[start]
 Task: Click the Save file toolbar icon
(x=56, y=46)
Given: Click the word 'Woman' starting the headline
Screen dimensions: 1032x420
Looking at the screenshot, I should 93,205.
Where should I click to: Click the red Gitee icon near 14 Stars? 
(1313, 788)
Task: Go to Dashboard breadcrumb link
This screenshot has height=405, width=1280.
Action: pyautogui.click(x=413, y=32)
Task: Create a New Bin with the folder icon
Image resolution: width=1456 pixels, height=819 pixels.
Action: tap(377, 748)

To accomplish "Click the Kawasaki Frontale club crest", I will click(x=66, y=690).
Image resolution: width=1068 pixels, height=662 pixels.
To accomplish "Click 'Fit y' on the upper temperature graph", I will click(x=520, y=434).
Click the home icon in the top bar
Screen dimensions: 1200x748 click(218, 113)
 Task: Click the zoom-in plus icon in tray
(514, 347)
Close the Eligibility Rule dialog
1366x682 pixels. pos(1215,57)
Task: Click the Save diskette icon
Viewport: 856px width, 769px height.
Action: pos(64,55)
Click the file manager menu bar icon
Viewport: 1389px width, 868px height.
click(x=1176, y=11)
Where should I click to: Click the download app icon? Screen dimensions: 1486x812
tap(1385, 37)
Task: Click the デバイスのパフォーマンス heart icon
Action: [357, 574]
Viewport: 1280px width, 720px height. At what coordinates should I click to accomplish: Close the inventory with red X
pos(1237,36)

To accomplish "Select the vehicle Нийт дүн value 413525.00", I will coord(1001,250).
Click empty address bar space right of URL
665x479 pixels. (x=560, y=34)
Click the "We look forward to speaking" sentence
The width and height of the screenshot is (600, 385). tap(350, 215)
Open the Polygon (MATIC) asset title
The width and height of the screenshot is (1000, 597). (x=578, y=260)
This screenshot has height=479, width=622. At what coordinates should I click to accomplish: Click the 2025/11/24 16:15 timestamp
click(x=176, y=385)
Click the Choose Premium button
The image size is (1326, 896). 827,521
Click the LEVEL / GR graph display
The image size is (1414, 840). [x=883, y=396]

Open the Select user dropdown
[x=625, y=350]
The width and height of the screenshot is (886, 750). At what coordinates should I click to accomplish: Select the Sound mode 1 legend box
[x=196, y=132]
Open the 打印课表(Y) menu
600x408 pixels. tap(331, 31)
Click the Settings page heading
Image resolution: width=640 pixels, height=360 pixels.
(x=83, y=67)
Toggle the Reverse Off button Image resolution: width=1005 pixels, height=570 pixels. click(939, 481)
[end]
[WHAT TO PRODUCE] Reproduce all of the material above line for line, leaving every character unchanged.

[RESULT]
 Task: Click the Save file toolbar icon
(x=56, y=46)
Given: Click the word 'Woman' starting the headline
Screen dimensions: 1032x420
Looking at the screenshot, I should 93,205.
Where should I click to: Click the red Gitee icon near 14 Stars? 
(1313, 788)
Task: Go to Dashboard breadcrumb link
This screenshot has height=405, width=1280.
Action: pyautogui.click(x=413, y=32)
Task: Create a New Bin with the folder icon
Image resolution: width=1456 pixels, height=819 pixels.
Action: tap(377, 748)

To accomplish "Click the Kawasaki Frontale club crest", I will click(x=66, y=690).
Image resolution: width=1068 pixels, height=662 pixels.
To accomplish "Click 'Fit y' on the upper temperature graph", I will click(x=520, y=434).
Click the home icon in the top bar
Screen dimensions: 1200x748 click(218, 113)
 Task: Click the zoom-in plus icon in tray
(514, 347)
Close the Eligibility Rule dialog
1366x682 pixels. pos(1215,57)
Task: Click the Save diskette icon
Viewport: 856px width, 769px height.
Action: pos(64,55)
Click the file manager menu bar icon
Viewport: 1389px width, 868px height.
click(x=1176, y=11)
Where should I click to: Click the download app icon? Screen dimensions: 1486x812
tap(1385, 37)
Task: Click the デバイスのパフォーマンス heart icon
Action: [357, 574]
Viewport: 1280px width, 720px height. At what coordinates should I click to accomplish: Close the inventory with red X
pos(1237,36)

To accomplish "Select the vehicle Нийт дүн value 413525.00", I will coord(1001,250).
Click empty address bar space right of URL
665x479 pixels. (x=560, y=34)
Click the "We look forward to speaking" sentence
The width and height of the screenshot is (600, 385). tap(350, 215)
Open the Polygon (MATIC) asset title
The width and height of the screenshot is (1000, 597). (x=578, y=260)
This screenshot has height=479, width=622. At what coordinates should I click to accomplish: Click the 2025/11/24 16:15 timestamp
click(x=176, y=385)
Click the Choose Premium button
The image size is (1326, 896). 827,521
Click the LEVEL / GR graph display
The image size is (1414, 840). [x=883, y=396]

Open the Select user dropdown
[x=625, y=350]
The width and height of the screenshot is (886, 750). At what coordinates should I click to accomplish: Select the Sound mode 1 legend box
[x=196, y=132]
Open the 打印课表(Y) menu
600x408 pixels. tap(331, 31)
Click the Settings page heading
Image resolution: width=640 pixels, height=360 pixels.
(x=83, y=67)
Toggle the Reverse Off button Image resolution: width=1005 pixels, height=570 pixels. click(939, 481)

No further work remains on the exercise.